Rows of pointing data:
☆ ☆ ☆ ☆ ☆ ☆ ☆

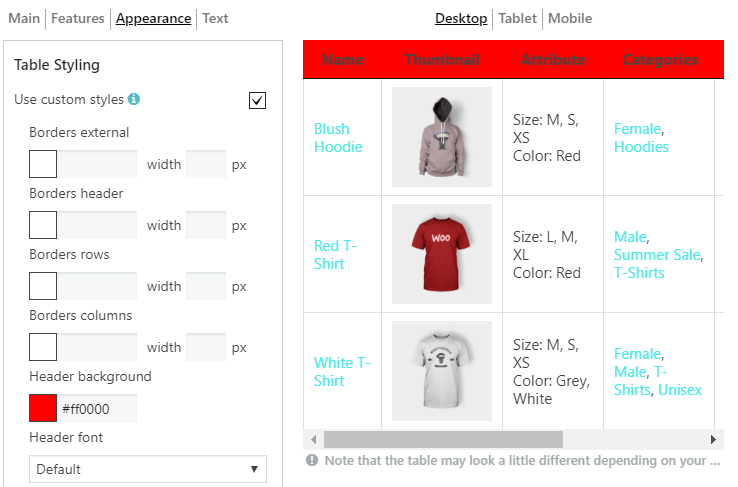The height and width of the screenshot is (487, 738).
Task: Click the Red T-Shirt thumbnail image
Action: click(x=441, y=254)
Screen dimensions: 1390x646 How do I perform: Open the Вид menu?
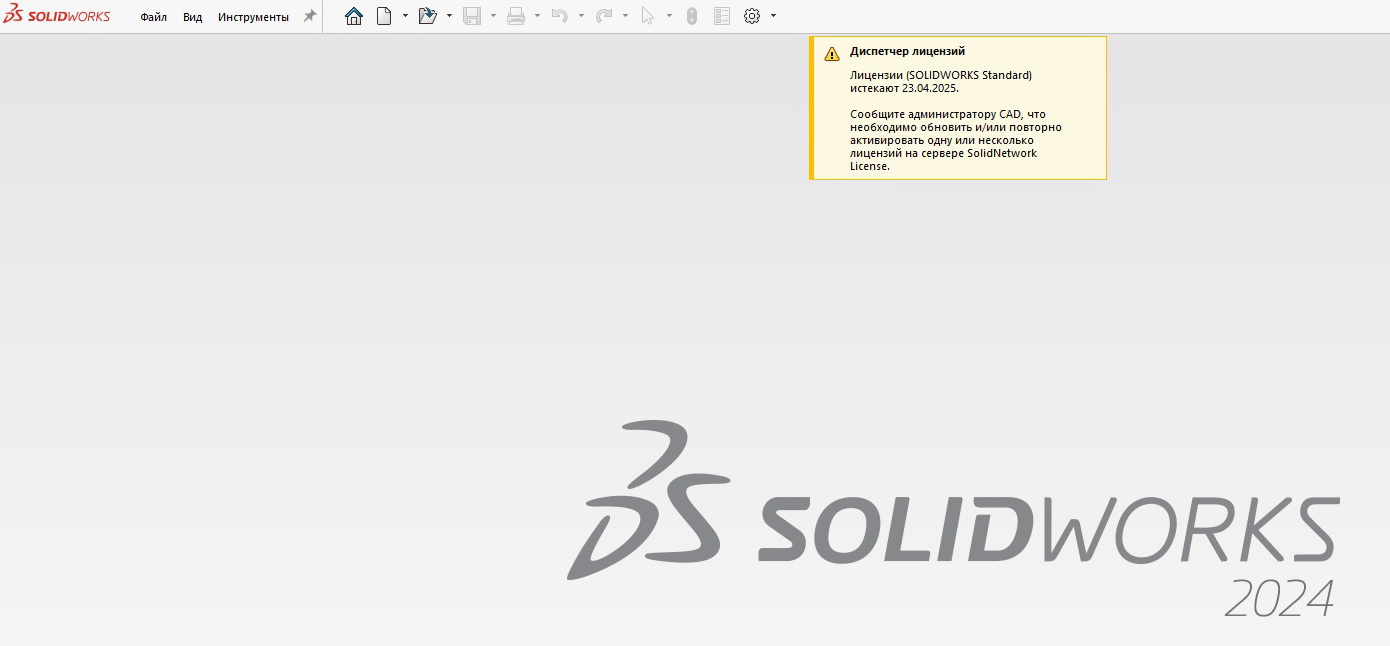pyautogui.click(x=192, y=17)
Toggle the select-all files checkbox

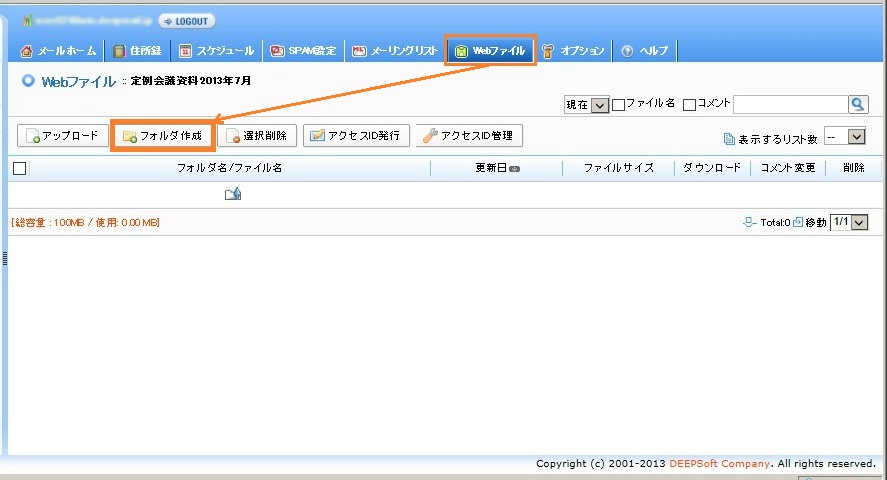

☆ ☆ ☆ ☆ ☆ ☆ ☆

Can you quote every line of the records above word for word, leaving out the pictures?

The height and width of the screenshot is (487, 738).
Task: Click the Red T-Shirt thumbnail image
Action: click(x=441, y=254)
Screen dimensions: 1390x646 How do I perform: Open the Вид menu?
pyautogui.click(x=192, y=17)
Toggle the select-all files checkbox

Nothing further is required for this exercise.